(WHAT YOU SHOULD DO): Lay out each line of the listing below as a Markdown table with two columns, "No." for the row number and "Text" for the line, and omit any blank lines.

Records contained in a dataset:
+++++
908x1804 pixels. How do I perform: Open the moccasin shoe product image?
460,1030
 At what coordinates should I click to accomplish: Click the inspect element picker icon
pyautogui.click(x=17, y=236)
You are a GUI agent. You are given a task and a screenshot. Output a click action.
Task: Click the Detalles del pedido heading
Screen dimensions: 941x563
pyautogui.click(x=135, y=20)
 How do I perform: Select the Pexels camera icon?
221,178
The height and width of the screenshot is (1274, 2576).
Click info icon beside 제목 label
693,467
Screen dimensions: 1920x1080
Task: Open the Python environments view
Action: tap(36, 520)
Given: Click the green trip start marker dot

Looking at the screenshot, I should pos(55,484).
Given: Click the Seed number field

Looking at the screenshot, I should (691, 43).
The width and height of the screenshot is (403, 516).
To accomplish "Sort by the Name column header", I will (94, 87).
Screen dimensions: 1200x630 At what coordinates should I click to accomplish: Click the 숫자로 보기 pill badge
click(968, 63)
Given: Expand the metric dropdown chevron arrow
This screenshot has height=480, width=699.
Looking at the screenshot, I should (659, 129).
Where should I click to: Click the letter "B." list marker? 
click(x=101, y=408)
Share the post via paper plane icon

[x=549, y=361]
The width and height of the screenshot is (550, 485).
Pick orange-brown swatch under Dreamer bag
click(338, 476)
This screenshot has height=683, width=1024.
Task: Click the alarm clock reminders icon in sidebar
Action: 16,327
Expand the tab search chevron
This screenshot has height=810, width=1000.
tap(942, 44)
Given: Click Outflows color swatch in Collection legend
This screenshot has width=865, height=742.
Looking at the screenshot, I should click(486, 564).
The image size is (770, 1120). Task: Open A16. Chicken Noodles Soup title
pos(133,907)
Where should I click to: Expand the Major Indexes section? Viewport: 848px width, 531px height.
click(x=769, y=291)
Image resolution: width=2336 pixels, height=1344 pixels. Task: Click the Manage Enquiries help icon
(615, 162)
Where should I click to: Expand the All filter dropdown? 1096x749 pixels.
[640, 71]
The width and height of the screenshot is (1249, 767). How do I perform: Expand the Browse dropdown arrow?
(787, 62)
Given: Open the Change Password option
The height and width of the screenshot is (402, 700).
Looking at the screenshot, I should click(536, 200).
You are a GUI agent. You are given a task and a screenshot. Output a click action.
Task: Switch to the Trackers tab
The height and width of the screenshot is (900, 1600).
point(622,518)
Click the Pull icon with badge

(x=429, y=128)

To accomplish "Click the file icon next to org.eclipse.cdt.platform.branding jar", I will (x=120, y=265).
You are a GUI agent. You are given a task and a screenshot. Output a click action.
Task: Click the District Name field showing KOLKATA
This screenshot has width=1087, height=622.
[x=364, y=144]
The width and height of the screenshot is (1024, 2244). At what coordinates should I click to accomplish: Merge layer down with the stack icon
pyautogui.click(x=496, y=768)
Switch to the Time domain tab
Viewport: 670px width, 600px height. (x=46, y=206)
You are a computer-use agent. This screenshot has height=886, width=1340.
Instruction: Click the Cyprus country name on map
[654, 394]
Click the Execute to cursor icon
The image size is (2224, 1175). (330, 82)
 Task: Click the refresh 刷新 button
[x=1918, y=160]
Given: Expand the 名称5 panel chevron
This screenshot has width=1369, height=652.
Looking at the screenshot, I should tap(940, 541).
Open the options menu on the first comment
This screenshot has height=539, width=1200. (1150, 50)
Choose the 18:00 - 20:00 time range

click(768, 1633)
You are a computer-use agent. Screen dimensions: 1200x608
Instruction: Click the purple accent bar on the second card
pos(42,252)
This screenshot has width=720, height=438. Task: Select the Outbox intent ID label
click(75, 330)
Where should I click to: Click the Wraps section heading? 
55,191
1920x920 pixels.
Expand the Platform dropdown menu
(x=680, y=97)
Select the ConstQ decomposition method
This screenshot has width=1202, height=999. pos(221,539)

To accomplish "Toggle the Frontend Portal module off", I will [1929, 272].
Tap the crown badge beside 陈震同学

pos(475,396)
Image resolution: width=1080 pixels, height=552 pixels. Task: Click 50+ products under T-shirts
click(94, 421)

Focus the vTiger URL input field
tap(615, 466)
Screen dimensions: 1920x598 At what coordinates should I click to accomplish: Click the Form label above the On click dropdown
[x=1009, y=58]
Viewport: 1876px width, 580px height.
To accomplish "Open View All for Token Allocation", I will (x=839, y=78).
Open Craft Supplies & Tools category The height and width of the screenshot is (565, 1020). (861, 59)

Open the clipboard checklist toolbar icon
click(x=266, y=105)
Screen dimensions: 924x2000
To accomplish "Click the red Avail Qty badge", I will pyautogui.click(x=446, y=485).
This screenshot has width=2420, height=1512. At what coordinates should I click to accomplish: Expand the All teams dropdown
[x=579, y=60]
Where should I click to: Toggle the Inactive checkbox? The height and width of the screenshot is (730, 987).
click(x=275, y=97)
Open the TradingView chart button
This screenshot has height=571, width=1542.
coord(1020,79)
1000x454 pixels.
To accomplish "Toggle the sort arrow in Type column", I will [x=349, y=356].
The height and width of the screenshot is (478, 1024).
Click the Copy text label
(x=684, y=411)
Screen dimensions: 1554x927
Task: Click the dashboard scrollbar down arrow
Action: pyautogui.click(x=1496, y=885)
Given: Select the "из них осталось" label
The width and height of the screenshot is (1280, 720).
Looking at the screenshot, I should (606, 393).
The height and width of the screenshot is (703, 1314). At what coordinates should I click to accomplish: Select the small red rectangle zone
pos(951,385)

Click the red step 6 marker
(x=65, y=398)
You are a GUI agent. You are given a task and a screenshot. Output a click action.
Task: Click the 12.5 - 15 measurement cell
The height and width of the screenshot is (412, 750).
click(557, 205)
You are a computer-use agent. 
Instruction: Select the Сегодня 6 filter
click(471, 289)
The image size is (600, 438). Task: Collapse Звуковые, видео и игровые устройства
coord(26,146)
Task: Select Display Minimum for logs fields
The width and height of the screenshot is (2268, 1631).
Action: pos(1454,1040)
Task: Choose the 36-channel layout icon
+++++
(TASK ANSWER):
| No. | Text |
|---|---|
| 1 | 908x1804 pixels. How do I perform: Open the moccasin shoe product image? |
| 2 | 460,1030 |
| 3 |  At what coordinates should I click to accomplish: Click the inspect element picker icon |
| 4 | pyautogui.click(x=17, y=236) |
| 5 | You are a GUI agent. You are given a task and a screenshot. Output a click action. |
| 6 | Task: Click the Detalles del pedido heading |
| 7 | Screen dimensions: 941x563 |
| 8 | pyautogui.click(x=135, y=20) |
| 9 |  How do I perform: Select the Pexels camera icon? |
| 10 | 221,178 |
| 11 | The height and width of the screenshot is (1274, 2576). |
| 12 | Click info icon beside 제목 label |
| 13 | 693,467 |
| 14 | Screen dimensions: 1920x1080 |
| 15 | Task: Open the Python environments view |
| 16 | Action: tap(36, 520) |
| 17 | Given: Click the green trip start marker dot |
| 18 | Looking at the screenshot, I should pos(55,484). |
| 19 | Given: Click the Seed number field |
| 20 | Looking at the screenshot, I should (691, 43). |
| 21 | The width and height of the screenshot is (403, 516). |
| 22 | To accomplish "Sort by the Name column header", I will (94, 87). |
| 23 | Screen dimensions: 1200x630 At what coordinates should I click to accomplish: Click the 숫자로 보기 pill badge |
| 24 | click(968, 63) |
| 25 | Given: Expand the metric dropdown chevron arrow |
| 26 | This screenshot has height=480, width=699. |
| 27 | Looking at the screenshot, I should (659, 129). |
| 28 | Where should I click to: Click the letter "B." list marker?  |
| 29 | click(x=101, y=408) |
| 30 | Share the post via paper plane icon |
| 31 | [x=549, y=361] |
| 32 | The width and height of the screenshot is (550, 485). |
| 33 | Pick orange-brown swatch under Dreamer bag |
| 34 | click(338, 476) |
| 35 | This screenshot has height=683, width=1024. |
| 36 | Task: Click the alarm clock reminders icon in sidebar |
| 37 | Action: 16,327 |
| 38 | Expand the tab search chevron |
| 39 | This screenshot has height=810, width=1000. |
| 40 | tap(942, 44) |
| 41 | Given: Click Outflows color swatch in Collection legend |
| 42 | This screenshot has width=865, height=742. |
| 43 | Looking at the screenshot, I should click(486, 564). |
| 44 | The image size is (770, 1120). Task: Open A16. Chicken Noodles Soup title |
| 45 | pos(133,907) |
| 46 | Where should I click to: Expand the Major Indexes section? Viewport: 848px width, 531px height. |
| 47 | click(x=769, y=291) |
| 48 | Image resolution: width=2336 pixels, height=1344 pixels. Task: Click the Manage Enquiries help icon |
| 49 | (615, 162) |
| 50 | Where should I click to: Expand the All filter dropdown? 1096x749 pixels. |
| 51 | [640, 71] |
| 52 | The width and height of the screenshot is (1249, 767). How do I perform: Expand the Browse dropdown arrow? |
| 53 | (787, 62) |
| 54 | Given: Open the Change Password option |
| 55 | The height and width of the screenshot is (402, 700). |
| 56 | Looking at the screenshot, I should click(536, 200). |
| 57 | You are a GUI agent. You are given a task and a screenshot. Output a click action. |
| 58 | Task: Switch to the Trackers tab |
| 59 | The height and width of the screenshot is (900, 1600). |
| 60 | point(622,518) |
| 61 | Click the Pull icon with badge |
| 62 | (x=429, y=128) |
| 63 | To accomplish "Click the file icon next to org.eclipse.cdt.platform.branding jar", I will (x=120, y=265). |
| 64 | You are a GUI agent. You are given a task and a screenshot. Output a click action. |
| 65 | Task: Click the District Name field showing KOLKATA |
| 66 | This screenshot has width=1087, height=622. |
| 67 | [x=364, y=144] |
| 68 | The width and height of the screenshot is (1024, 2244). At what coordinates should I click to accomplish: Merge layer down with the stack icon |
| 69 | pyautogui.click(x=496, y=768) |
| 70 | Switch to the Time domain tab |
| 71 | Viewport: 670px width, 600px height. (x=46, y=206) |
| 72 | You are a computer-use agent. This screenshot has height=886, width=1340. |
| 73 | Instruction: Click the Cyprus country name on map |
| 74 | [654, 394] |
| 75 | Click the Execute to cursor icon |
| 76 | The image size is (2224, 1175). (330, 82) |
| 77 |  Task: Click the refresh 刷新 button |
| 78 | [x=1918, y=160] |
| 79 | Given: Expand the 名称5 panel chevron |
| 80 | This screenshot has width=1369, height=652. |
| 81 | Looking at the screenshot, I should tap(940, 541). |
| 82 | Open the options menu on the first comment |
| 83 | This screenshot has height=539, width=1200. (1150, 50) |
| 84 | Choose the 18:00 - 20:00 time range |
| 85 | click(768, 1633) |
| 86 | You are a computer-use agent. Screen dimensions: 1200x608 |
| 87 | Instruction: Click the purple accent bar on the second card |
| 88 | pos(42,252) |
| 89 | This screenshot has width=720, height=438. Task: Select the Outbox intent ID label |
| 90 | click(75, 330) |
| 91 | Where should I click to: Click the Wraps section heading?  |
| 92 | 55,191 |
| 93 | 1920x920 pixels. |
| 94 | Expand the Platform dropdown menu |
| 95 | (x=680, y=97) |
| 96 | Select the ConstQ decomposition method |
| 97 | This screenshot has width=1202, height=999. pos(221,539) |
| 98 | To accomplish "Toggle the Frontend Portal module off", I will [1929, 272]. |
| 99 | Tap the crown badge beside 陈震同学 |
| 100 | pos(475,396) |
| 101 | Image resolution: width=1080 pixels, height=552 pixels. Task: Click 50+ products under T-shirts |
| 102 | click(94, 421) |
| 103 | Focus the vTiger URL input field |
| 104 | tap(615, 466) |
| 105 | Screen dimensions: 1920x598 At what coordinates should I click to accomplish: Click the Form label above the On click dropdown |
| 106 | [x=1009, y=58] |
| 107 | Viewport: 1876px width, 580px height. |
| 108 | To accomplish "Open View All for Token Allocation", I will (x=839, y=78). |
| 109 | Open Craft Supplies & Tools category The height and width of the screenshot is (565, 1020). (861, 59) |
| 110 | Open the clipboard checklist toolbar icon |
| 111 | click(x=266, y=105) |
| 112 | Screen dimensions: 924x2000 |
| 113 | To accomplish "Click the red Avail Qty badge", I will pyautogui.click(x=446, y=485). |
| 114 | This screenshot has width=2420, height=1512. At what coordinates should I click to accomplish: Expand the All teams dropdown |
| 115 | [x=579, y=60] |
| 116 | Where should I click to: Toggle the Inactive checkbox? The height and width of the screenshot is (730, 987). |
| 117 | click(x=275, y=97) |
| 118 | Open the TradingView chart button |
| 119 | This screenshot has height=571, width=1542. |
| 120 | coord(1020,79) |
| 121 | 1000x454 pixels. |
| 122 | To accomplish "Toggle the sort arrow in Type column", I will [x=349, y=356]. |
| 123 | The height and width of the screenshot is (478, 1024). |
| 124 | Click the Copy text label |
| 125 | (x=684, y=411) |
| 126 | Screen dimensions: 1554x927 |
| 127 | Task: Click the dashboard scrollbar down arrow |
| 128 | Action: pyautogui.click(x=1496, y=885) |
| 129 | Given: Select the "из них осталось" label |
| 130 | The width and height of the screenshot is (1280, 720). |
| 131 | Looking at the screenshot, I should (606, 393). |
| 132 | The height and width of the screenshot is (703, 1314). At what coordinates should I click to accomplish: Select the small red rectangle zone |
| 133 | pos(951,385) |
| 134 | Click the red step 6 marker |
| 135 | (x=65, y=398) |
| 136 | You are a GUI agent. You are given a task and a screenshot. Output a click action. |
| 137 | Task: Click the 12.5 - 15 measurement cell |
| 138 | The height and width of the screenshot is (412, 750). |
| 139 | click(557, 205) |
| 140 | You are a computer-use agent.  |
| 141 | Instruction: Select the Сегодня 6 filter |
| 142 | click(471, 289) |
| 143 | The image size is (600, 438). Task: Collapse Звуковые, видео и игровые устройства |
| 144 | coord(26,146) |
| 145 | Task: Select Display Minimum for logs fields |
| 146 | The width and height of the screenshot is (2268, 1631). |
| 147 | Action: pos(1454,1040) |
| 148 | Task: Choose the 36-channel layout icon |